We know that $(n,n-1)=1$ So put $a=n-1$ $2n^2 \mid a^n-1$ Take a $Pmin$ $ \mid 2n^2$ $P \mid(n-1)^n-1$ $$(n-1)^n\equiv 1\pmod p $$So $n \mid P-1$ So $p=2$ $n=1$

Abdollahpour wrote: We know that $(n,n-1)=1$ So put $a=n-1$ $2n^2 \mid a^n-1$ Take a $Pmin$ $ \mid 2n^2$ $P \mid(n-1)^n-1$ $$(n-1)^n\equiv 1\pmod p $$So $n \mid P-1$ So $p=2$ $n=1$ $is$ $it $ $true?$

Abdollahpour wrote: We know that $(n,n-1)=1$ So put $a=n-1$ $2n^2 \mid a^n-1$ Take a $Pmin$ $ \mid 2n^2$ $P \mid(n-1)^n-1$ $$(n-1)^n\equiv 1\pmod p $$So $n \mid P-1$ So $p=2$ $n=1$ wrong! It is easy to check that $n = 42$ is a solution.

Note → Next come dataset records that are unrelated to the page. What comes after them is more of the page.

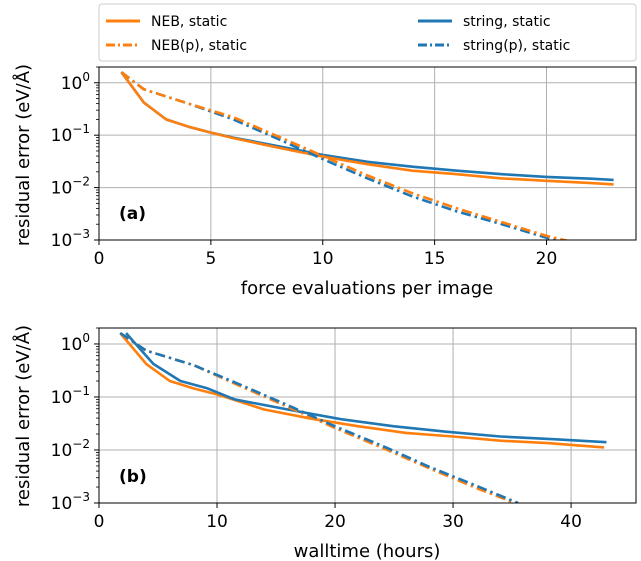  Describe the element at coordinates (75, 420) in the screenshot. I see `panel-b-y-ticks: 10⁰ 10⁻¹ 10⁻² 10⁻³` at that location.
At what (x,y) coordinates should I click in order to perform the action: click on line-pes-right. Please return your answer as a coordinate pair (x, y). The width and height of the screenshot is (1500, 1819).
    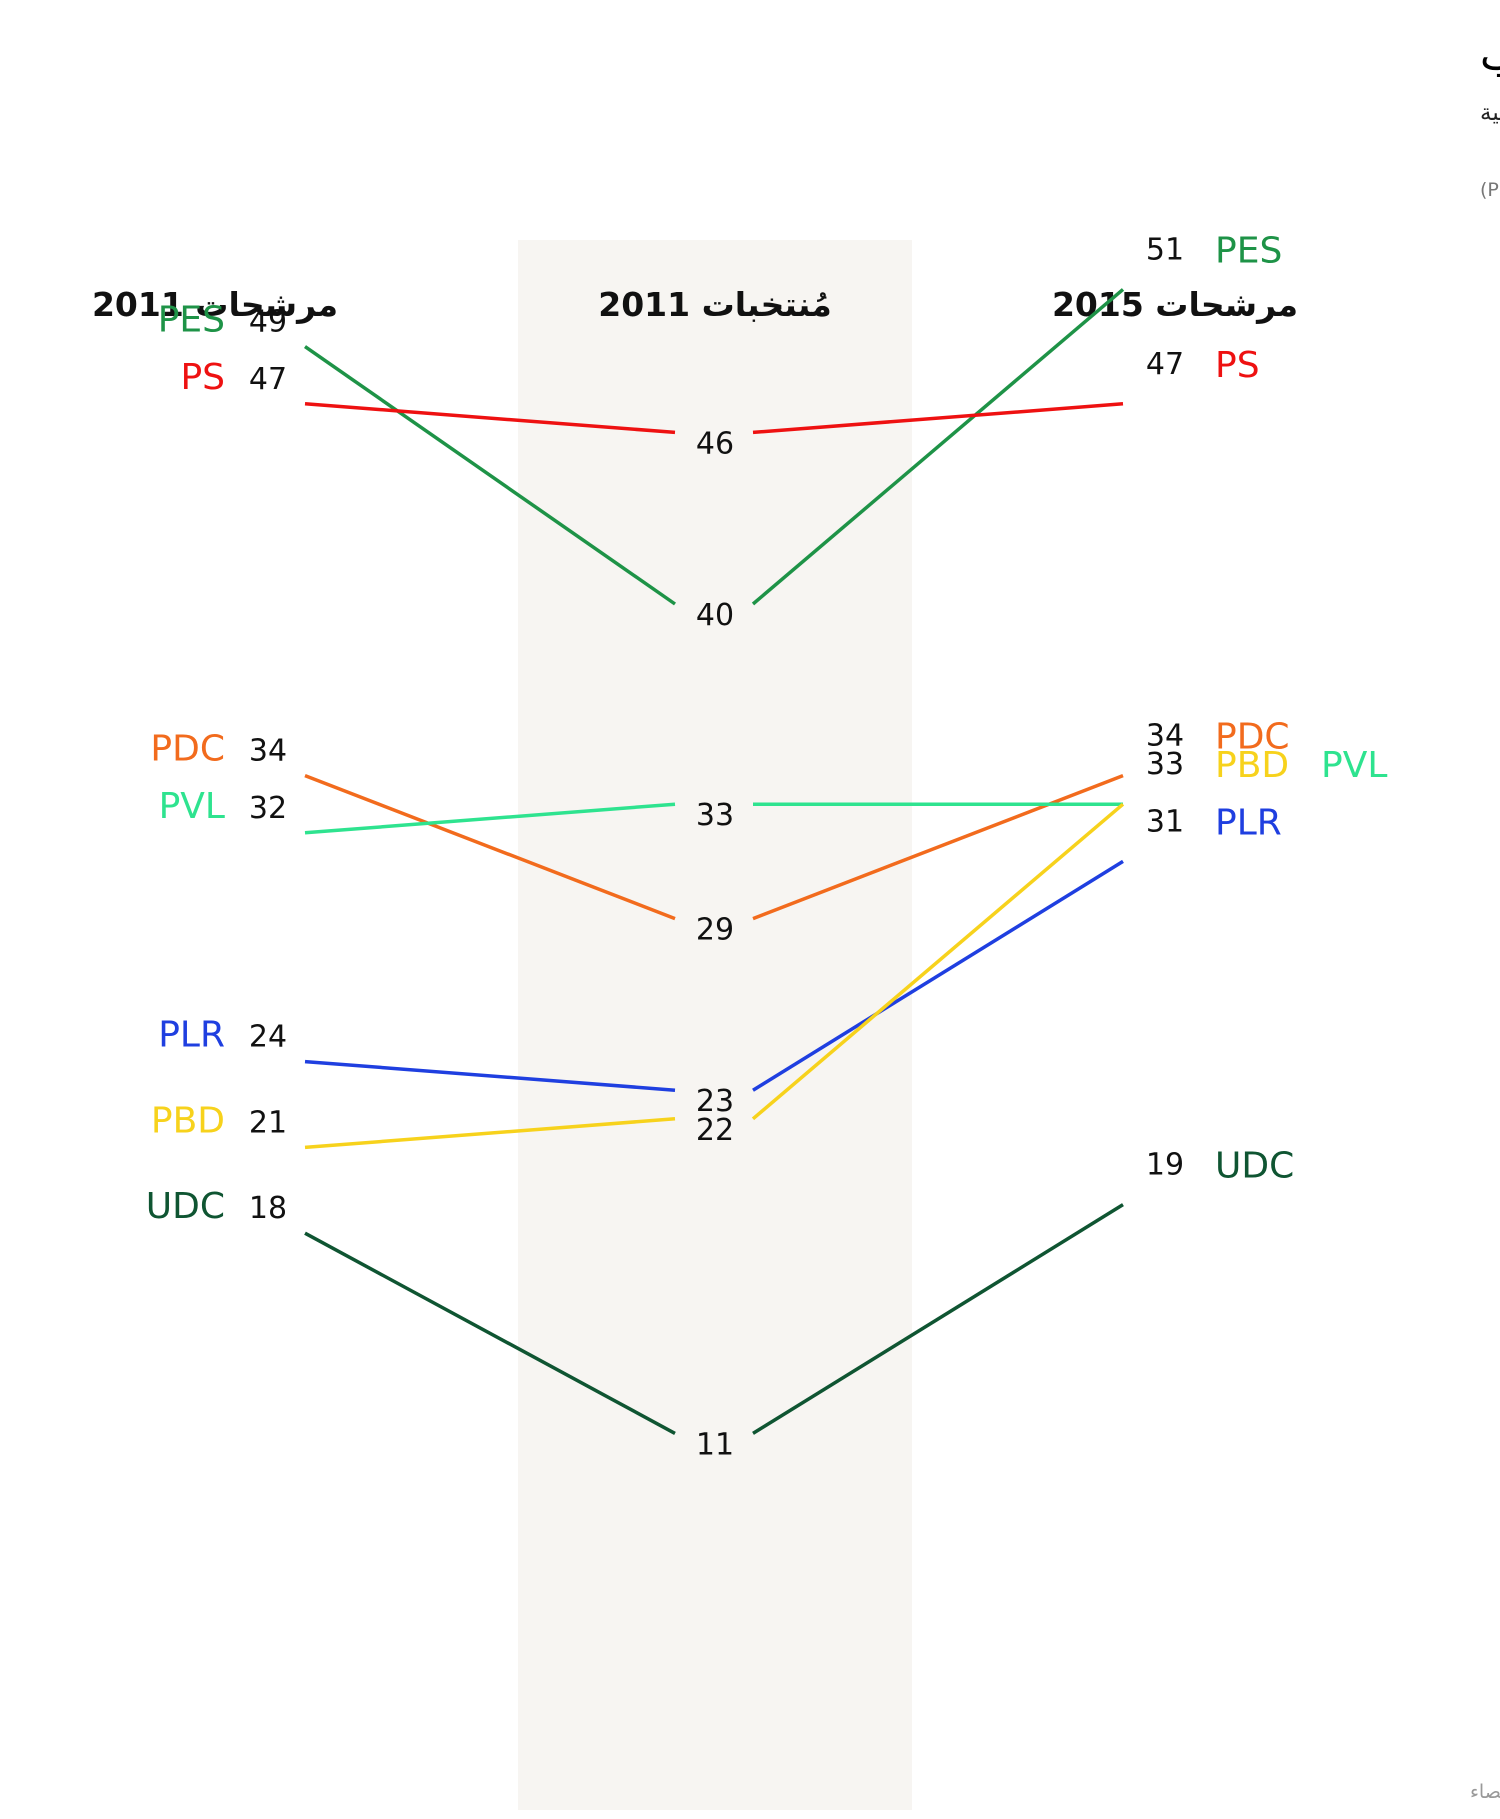
    Looking at the image, I should click on (938, 447).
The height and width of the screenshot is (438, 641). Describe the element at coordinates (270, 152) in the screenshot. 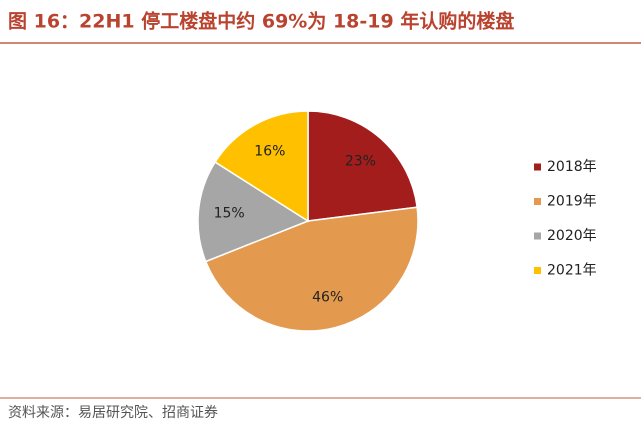

I see `data-label: 16%` at that location.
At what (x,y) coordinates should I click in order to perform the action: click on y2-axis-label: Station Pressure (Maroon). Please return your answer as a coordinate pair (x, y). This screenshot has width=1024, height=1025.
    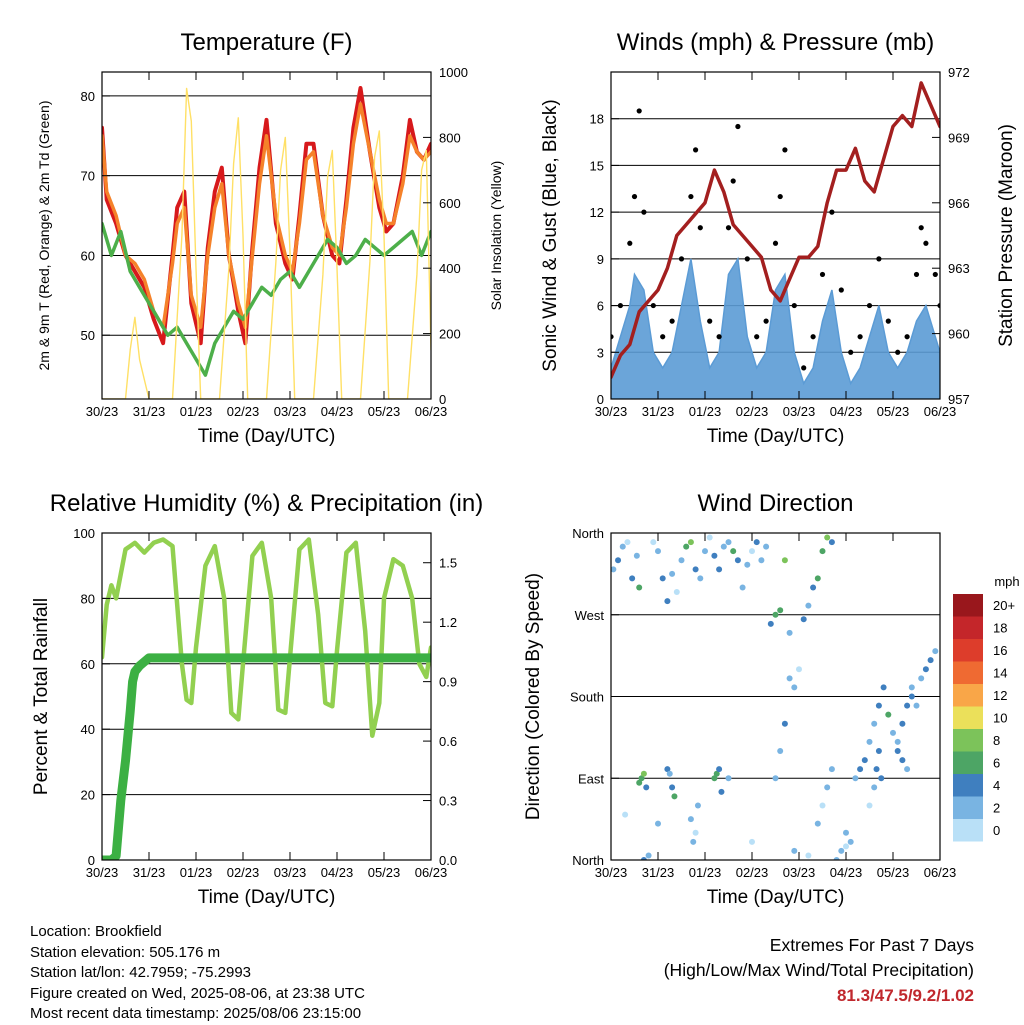
    Looking at the image, I should click on (1006, 236).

Clearly $n=1$ doesn't work. Let $n > 1$. If $n$ has an odd prime divisor, call it $p$. Let $x = v_p(n)$. Since there exists a primitive root modulo $p^m$ for all $m \geq 1$, take a primitive root $g$ modulo $p^{2x}$ and choose $t$ such that $t\equiv g \pmod{p^{2x}}$ and $t$ is congruent to $1$ for all other primes dividing $n$. We can do that by the Chinese Remainder theorem. Now take $a = t$, we get $t^n \equiv g^n \equiv 1 \pmod{p^{2x}} \implies p^{2x - 1}(p - 1) \mid n$. From this, we deduce that $n$ cannot be odd. Thus, $x \geq 2x - 1 \implies x \leq 1 \implies x = 1$. Now, let $y = v_2(n)$. By LTE, we have $v_2(a^n - 1) = v_2(a - 1) + v_2(a + 1) + y - 1$. Choose $a$ such that $a \equiv 3 \pmod{8}$ and $a$ is coprime to $n$. (This is possible) Then, $v_2(a + 1) = 2$ and $v_2(a - 1) = 1$. So, $2y + 1 \leq y + 2 \implies y \leq 1 \implies y = 1$. So, $n$ is squarefree. If $n$ doesn't have any odd prime divisor, then $n=2$ and this works. Let $2 < p_1 < p_2 < \dots < p_k$ be the odd prime divisors of $n$. So $n = 2p_1p_2 \dots p_k$. From what we got earlier, we have $p_i - 1 \mid n$ for all $1 \leq i \leq k$. It is easy to see that all $n$ satisfying these conditions work. We have $p_1 - 1 \mid 2p_1p_2 \dots p_k \implies p_1 - 1 \mid 2p_1 \implies p_1 = 3$. Also, $p_2 - 1 \mid 6p_2 \implies p_2 - 1 \mid 6 \implies p_2 = 7$. Also, $p_3 - 1 \mid 42p_3 \implies p_3 - 1 \mid 42 \implies p_3 = 43$. Also, $p_4 - 1 \mid 1806p_4 \implies p_4 - 1 \mid 1806$ but there doesn't exist such prime with $p_4 > 43$. Thus, $k \leq 3$. If $k = 1$, then $n = 6$. If $k = 2$, then $n = 42$. And finally if $k = 3$, then $n = 1806$. So all solutions are $n = 2,6,42,1806$.